→ Selected extract
+ + +

Cannock-based firm Velorim are set to run the scheme. Velorim produces rubber-based raw materials from recycled bike tyres and inner tubes.
Why is a bike tyre recycling scheme being introduced now?
The scheme comes as government legislation is set to be introduced which will make the dumping of bike tyres illegal, bringing it into line with the law on dumping motor vehicle tyres.
Work actually began on the creation of a recycling scheme for bike tyres after a 2018 survey carried out by the Association of Cycle Traders (ACT), found that a whopping 44,000 tonnes of bicycle tyres and inner tubes end up in landfill each year. This will only increase as more people get on their bikes to avoid using public transport or to take more exercise outdoors while there are still lockdown restrictions in place.
How else can you recycle your bike tyres and inner tubes?
The recycling scheme was supposed to be introduced sooner, but because of the coronavirus pandemic, its introduction has been delayed. But if you want to recycle your tyres in the meantime, you can take them to a council recycling centre. Be aware though that there will be restrictions in place, so check what you need to do before you go.
If you need to dispose of inner tubes, Cycle of Good is an organisation that collects inner tubes from collection points across England and Wales and sends them off to Malawi, where local people are employed to turn them into products that are then sold on. You can find more about their scheme here.

+ + +

Screenshot grounding records

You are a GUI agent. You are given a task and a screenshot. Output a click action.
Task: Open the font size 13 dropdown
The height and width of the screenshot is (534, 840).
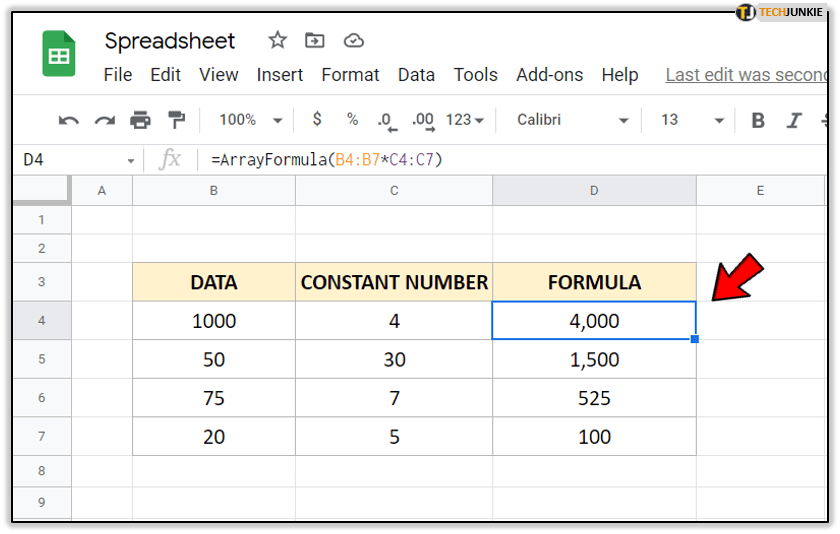pos(691,120)
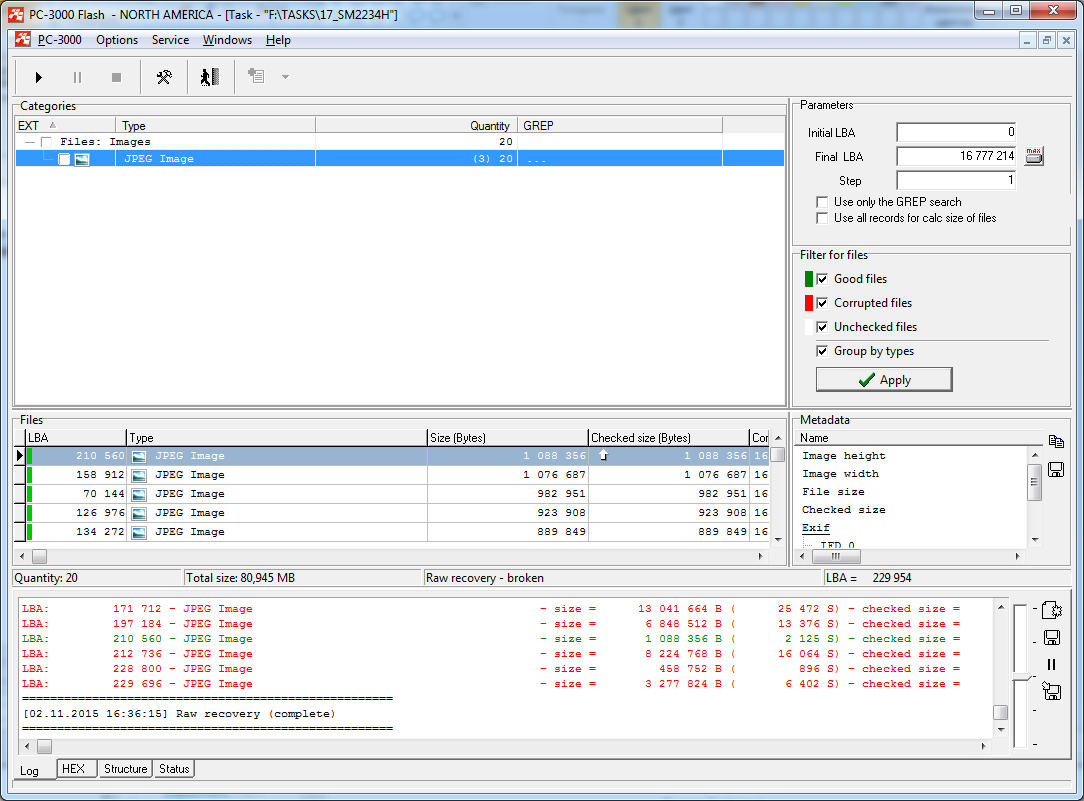This screenshot has width=1084, height=801.
Task: Click the Apply button
Action: coord(884,380)
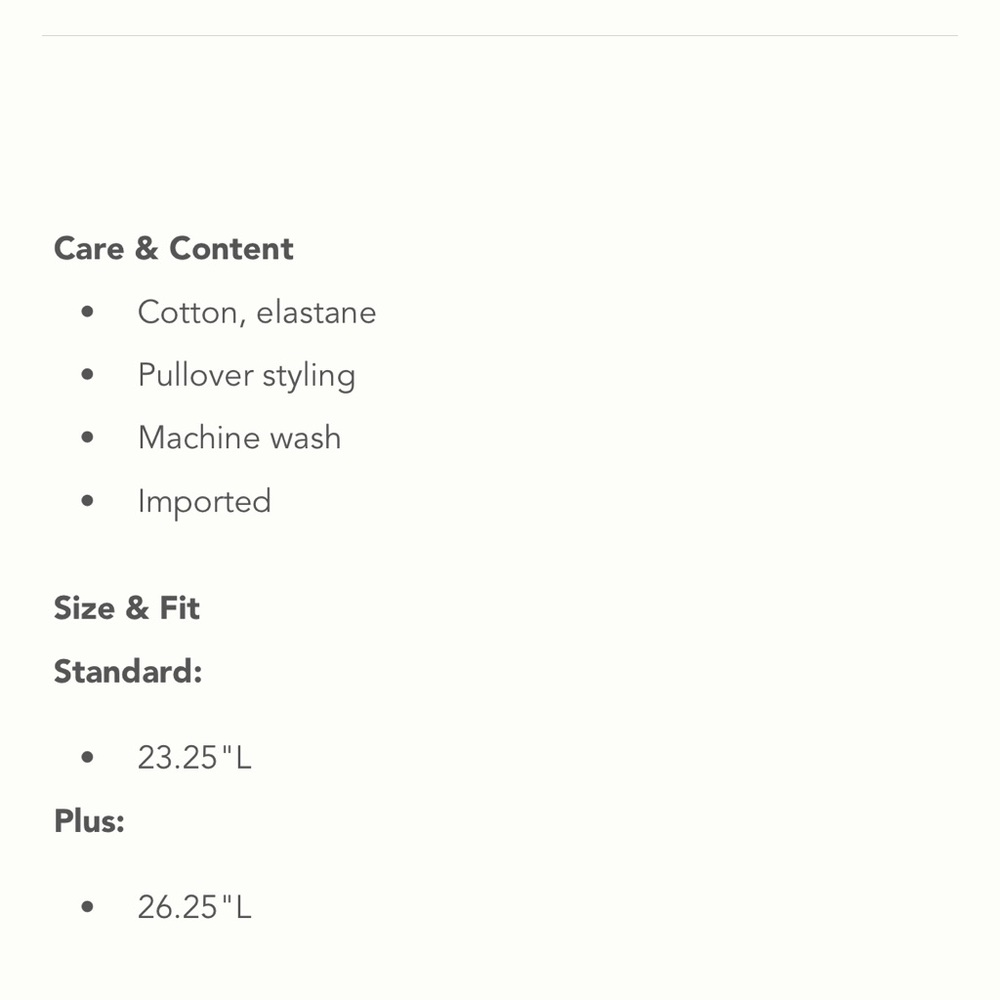
Task: Click the bullet beside 23.25"L
Action: coord(88,758)
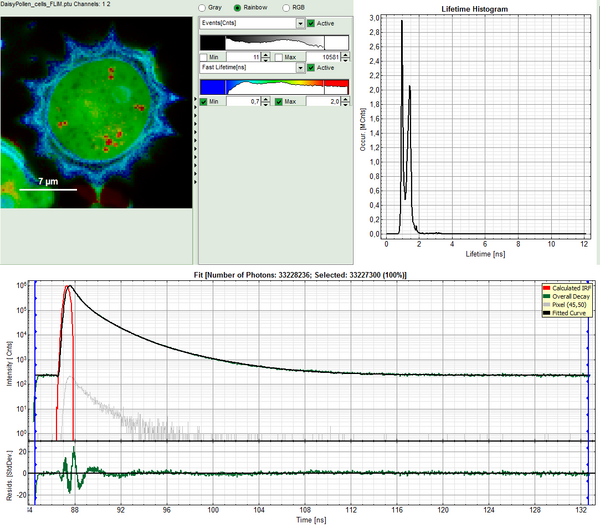Increase Events Min value 11 using the stepper

coord(265,54)
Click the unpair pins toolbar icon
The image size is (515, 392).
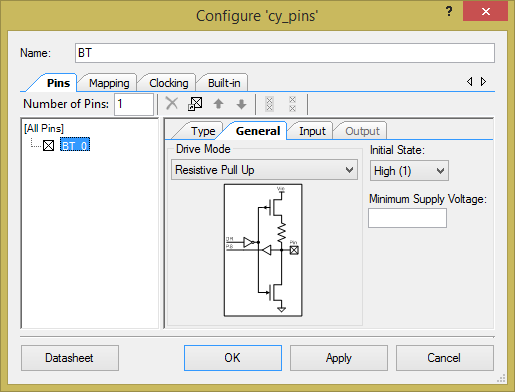pos(292,104)
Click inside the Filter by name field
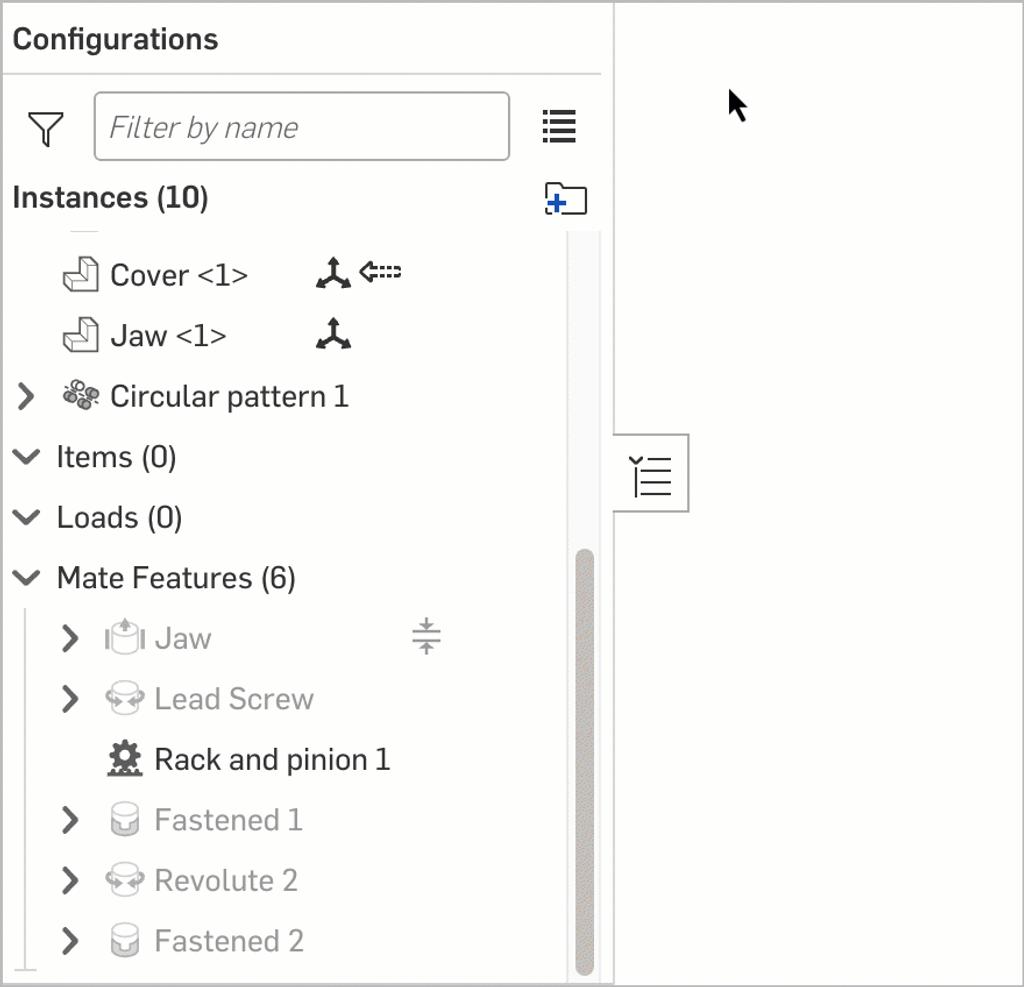The image size is (1024, 987). click(300, 126)
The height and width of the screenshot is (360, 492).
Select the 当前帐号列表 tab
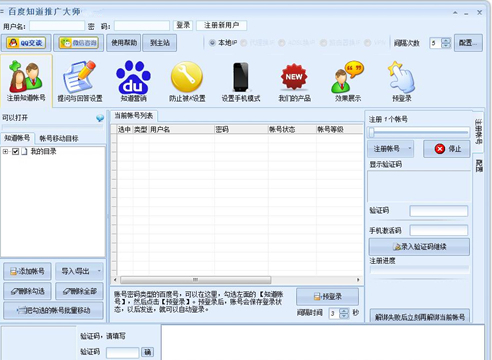point(134,116)
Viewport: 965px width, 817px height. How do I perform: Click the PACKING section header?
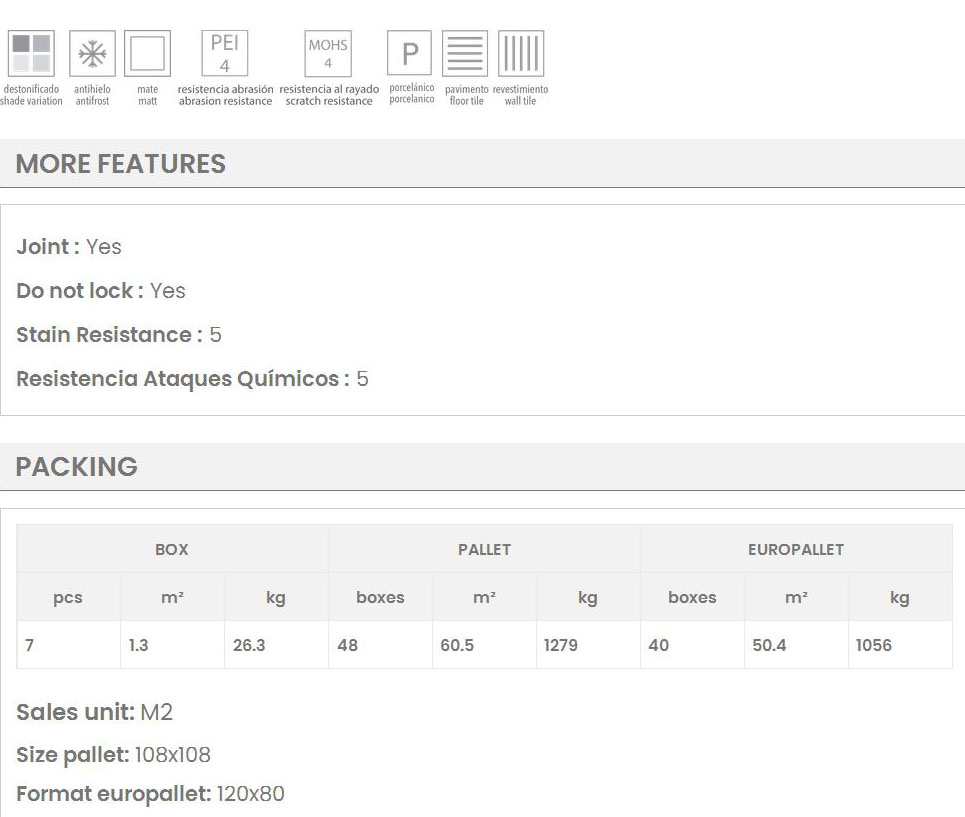[77, 467]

+ + +

→ Instructions
1) According to the article on recycling bicycle tires, how much bicycle tire and inner tube waste ends up in landfill each year?
2) Turn the paragraph of the article on recycling bicycle tires that begins "The recycling scheme was supposed to be introduced sooner" into a short bulleted list that keeps its main facts.
3) Carry on the article on recycling bicycle tires from its last sentence.
The records come from a separate source, not from the article on recycling bicycle tires.

→ Answers for each item
1) 44,000 tonnes.

2)
- The recycling scheme was meant to start sooner but was delayed by the coronavirus pandemic.
- In the meantime, tires can be taken to a council recycling centre.
- Restrictions will be in place there, so check what is required before going.

3)
How else can you be an environmentally friendly cyclist?
- If you’re going on long rides, wrap your snacks in recyclable aluminium foil and take a reusable water bottle with you.
- When you clean or repair your bike, choose eco-friendly products.
- Try to find sustainable cycling clothing. A lot of cycling gear is made from nylon, which is a type of plastic, so try to find sustainable alternatives wherever possible.
- Use a bike wherever you can. Don’t just use your bike for weekend leisure rides, aim to make it your most used form of transportation. Go to work on it, go to the shops on it, the world is your oyster! If you feel that distance or something else prohibits you from using your bike more, consider investing in an electric bike.
Invest in a bike that’s built to last. Good quality bikes can cost thousands of pounds, but you don’t necessarily have to spend a small fortune to get a good bike. The best bike for you and for the environment is one that you will use often and keep using for years to come.